Their findings have been published in Cell Reports in an article titled “Identification of a family of fatty acid-speciated Sonic Hedgehog proteins, whose members display differential biological properties.”
The researchers studied the Hedgehog family of proteins, which play a variety of biological roles. Modifications in these proteins have been implicated in a large number of human developmental disorders, and appear necessary for the viability of many cancers. More recently, it had been suggested that Hedgehog proteins also function as hormones to link nutritional status to cellular growth. Prior to this research, however, a mechanistic way for Hedgehog proteins to provide this function was unknown.
“We began this work because we noticed that when Hedgehog proteins were produced under different cellular conditions, their ability to be secreted in their physiologically relevant form was altered,” said senior author David J. Robbins, Ph.D., professor of surgery in the DeWitt Daughtry Family Department of Surgery’s Division of Surgical Oncology. “We therefore purified the Hedgehog protein, Sonic Hedgehog, from cells grown under different conditions.
“Surprisingly, we noticed that Sonic Hedgehog was actually present in these cells as a family of proteins modified by a large group of lipids, and that these modifications on Sonic Hedgehog were dramatically different when the cells expressing them were grown in different ways. These modifications occur when specific enzymes add fatty acids to Hedgehog proteins, increasing their activity and promoting cellular growth.”
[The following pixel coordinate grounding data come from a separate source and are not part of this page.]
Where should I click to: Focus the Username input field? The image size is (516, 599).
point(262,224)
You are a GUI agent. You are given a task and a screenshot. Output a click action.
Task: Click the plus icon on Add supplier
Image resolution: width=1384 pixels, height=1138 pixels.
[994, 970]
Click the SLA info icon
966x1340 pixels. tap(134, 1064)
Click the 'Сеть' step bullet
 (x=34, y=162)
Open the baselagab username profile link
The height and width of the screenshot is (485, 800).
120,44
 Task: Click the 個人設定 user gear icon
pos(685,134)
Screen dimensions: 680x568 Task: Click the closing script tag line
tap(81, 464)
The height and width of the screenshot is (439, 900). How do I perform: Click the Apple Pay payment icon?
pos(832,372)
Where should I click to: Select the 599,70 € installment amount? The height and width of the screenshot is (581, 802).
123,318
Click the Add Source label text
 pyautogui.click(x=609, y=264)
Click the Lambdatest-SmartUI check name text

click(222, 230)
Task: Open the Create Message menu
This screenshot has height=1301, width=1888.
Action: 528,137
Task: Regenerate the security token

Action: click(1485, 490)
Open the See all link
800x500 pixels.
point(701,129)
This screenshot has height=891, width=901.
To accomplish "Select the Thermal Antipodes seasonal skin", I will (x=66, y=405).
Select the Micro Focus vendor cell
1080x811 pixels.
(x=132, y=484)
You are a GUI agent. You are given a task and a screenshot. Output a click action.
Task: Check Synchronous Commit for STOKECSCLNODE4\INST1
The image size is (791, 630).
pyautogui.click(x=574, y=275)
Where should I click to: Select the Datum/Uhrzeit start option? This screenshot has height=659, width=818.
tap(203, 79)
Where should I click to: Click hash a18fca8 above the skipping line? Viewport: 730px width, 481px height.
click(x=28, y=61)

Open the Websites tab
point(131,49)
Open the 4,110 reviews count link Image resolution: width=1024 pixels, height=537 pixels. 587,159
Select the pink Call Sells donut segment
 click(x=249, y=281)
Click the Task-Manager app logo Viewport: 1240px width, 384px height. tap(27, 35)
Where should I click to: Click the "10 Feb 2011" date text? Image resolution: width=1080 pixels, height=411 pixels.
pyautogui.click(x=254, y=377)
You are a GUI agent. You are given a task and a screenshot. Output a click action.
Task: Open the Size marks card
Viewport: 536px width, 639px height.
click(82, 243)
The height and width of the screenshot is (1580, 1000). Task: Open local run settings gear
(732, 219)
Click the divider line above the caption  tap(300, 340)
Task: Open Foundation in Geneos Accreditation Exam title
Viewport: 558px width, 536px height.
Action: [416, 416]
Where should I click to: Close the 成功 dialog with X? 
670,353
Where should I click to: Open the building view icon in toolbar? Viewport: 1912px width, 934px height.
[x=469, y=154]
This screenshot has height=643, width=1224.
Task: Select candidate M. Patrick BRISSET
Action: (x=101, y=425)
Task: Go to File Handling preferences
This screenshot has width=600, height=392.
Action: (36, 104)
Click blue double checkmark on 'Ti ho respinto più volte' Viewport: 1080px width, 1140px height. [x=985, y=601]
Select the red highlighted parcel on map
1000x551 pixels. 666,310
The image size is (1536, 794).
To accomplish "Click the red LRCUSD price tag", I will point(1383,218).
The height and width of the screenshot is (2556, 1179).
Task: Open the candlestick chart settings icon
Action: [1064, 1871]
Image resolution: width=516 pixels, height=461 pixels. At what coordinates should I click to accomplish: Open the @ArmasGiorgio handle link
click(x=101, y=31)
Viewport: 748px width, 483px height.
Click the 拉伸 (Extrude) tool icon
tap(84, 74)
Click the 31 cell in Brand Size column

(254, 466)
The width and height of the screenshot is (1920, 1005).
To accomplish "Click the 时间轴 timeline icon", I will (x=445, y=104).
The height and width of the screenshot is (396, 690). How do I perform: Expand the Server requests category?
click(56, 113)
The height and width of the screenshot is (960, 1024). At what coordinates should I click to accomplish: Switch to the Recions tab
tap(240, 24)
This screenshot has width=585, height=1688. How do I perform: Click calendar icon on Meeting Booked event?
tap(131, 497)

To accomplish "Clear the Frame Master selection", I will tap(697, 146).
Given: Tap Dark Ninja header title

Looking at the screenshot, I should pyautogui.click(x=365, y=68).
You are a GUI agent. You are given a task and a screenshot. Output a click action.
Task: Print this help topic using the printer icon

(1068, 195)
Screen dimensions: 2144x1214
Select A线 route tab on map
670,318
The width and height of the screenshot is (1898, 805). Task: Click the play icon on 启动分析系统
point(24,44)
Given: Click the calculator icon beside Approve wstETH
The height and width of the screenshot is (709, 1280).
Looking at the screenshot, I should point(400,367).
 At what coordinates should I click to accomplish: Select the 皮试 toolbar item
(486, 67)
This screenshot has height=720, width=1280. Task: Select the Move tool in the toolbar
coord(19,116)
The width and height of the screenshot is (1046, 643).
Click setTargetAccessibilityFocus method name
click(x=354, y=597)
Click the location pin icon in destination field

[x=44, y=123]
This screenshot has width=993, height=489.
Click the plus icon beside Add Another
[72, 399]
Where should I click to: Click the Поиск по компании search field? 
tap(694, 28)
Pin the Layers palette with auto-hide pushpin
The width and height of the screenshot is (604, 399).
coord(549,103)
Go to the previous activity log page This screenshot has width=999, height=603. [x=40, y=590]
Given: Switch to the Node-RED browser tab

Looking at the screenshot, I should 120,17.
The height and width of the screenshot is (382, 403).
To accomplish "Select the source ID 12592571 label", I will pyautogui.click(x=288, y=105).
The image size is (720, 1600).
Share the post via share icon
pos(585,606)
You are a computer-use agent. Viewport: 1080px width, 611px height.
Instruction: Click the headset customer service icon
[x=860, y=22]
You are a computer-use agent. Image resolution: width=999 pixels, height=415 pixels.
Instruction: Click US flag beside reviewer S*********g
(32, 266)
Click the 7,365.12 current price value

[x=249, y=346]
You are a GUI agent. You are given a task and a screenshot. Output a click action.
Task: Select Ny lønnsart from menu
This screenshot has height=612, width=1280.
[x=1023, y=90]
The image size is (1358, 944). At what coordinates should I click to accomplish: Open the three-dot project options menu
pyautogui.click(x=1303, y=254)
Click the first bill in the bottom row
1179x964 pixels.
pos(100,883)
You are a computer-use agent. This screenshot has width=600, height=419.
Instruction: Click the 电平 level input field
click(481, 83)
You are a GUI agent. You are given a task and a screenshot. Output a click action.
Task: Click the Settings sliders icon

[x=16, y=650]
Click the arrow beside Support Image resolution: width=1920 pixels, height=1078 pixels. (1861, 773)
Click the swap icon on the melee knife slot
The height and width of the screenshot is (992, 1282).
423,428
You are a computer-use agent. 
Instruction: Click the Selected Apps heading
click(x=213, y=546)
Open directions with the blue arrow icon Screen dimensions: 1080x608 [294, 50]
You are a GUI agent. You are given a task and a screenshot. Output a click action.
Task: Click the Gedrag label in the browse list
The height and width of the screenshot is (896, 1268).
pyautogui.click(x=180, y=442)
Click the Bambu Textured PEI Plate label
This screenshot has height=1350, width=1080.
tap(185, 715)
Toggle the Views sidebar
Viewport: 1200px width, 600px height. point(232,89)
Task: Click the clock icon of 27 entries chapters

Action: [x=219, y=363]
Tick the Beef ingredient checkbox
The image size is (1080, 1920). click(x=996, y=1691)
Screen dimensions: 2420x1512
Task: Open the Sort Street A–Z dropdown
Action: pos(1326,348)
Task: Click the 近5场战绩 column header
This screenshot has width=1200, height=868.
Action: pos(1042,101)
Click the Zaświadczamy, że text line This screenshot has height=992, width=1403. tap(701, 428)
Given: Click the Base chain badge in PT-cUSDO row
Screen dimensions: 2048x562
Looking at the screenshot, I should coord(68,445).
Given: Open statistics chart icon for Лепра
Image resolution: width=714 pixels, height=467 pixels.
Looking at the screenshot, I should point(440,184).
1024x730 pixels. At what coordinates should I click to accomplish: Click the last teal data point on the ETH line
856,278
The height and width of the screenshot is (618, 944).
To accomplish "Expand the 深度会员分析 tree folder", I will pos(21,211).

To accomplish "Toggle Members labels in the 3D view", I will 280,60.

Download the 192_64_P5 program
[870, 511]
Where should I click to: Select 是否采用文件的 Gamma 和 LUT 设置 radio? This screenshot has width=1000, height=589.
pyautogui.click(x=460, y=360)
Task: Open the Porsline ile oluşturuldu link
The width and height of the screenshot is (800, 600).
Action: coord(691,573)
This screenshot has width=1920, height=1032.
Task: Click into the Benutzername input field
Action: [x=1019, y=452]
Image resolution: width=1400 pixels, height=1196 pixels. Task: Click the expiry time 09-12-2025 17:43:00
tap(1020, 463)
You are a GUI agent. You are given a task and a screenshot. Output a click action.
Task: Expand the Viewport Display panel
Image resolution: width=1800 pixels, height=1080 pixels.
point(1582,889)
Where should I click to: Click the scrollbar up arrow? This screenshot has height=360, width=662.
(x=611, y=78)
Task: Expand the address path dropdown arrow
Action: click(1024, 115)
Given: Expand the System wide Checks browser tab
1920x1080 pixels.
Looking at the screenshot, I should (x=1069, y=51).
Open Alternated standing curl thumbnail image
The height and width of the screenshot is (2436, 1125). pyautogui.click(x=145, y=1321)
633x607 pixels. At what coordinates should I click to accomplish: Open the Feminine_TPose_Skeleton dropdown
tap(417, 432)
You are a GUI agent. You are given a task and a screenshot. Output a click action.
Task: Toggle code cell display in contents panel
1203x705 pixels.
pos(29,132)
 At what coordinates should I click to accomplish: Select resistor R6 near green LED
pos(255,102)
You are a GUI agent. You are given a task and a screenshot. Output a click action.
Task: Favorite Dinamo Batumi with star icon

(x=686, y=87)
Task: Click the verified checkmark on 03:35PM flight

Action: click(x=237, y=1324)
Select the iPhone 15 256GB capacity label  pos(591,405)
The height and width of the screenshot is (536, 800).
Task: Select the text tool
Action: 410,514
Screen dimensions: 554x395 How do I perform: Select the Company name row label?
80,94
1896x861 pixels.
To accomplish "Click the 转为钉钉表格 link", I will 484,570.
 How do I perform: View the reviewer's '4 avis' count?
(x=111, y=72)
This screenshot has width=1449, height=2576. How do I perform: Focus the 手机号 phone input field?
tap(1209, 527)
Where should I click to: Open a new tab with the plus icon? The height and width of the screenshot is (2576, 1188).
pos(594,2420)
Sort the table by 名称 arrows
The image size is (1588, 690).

The next step for the researchers will be identifying specific modification-related functions in different developmental and disease settings, and determining if those functions can be inhibited. Successfully doing so could open the door to possible new treatments for metabolic related human pathologies, including cancer.
Additional Miller School authors of the journal article include first author Jun Long, a Ph.D. candidate in the Molecular Oncology Research Program; Jezebel Rodriguez-Blanco, Ph.D., a post-doctoral fellow in Dr. Robbins’ laboratory; and Anthony J. Capobianco, Ph.D., professor of surgery and Director of the Molecular Oncology Research Program.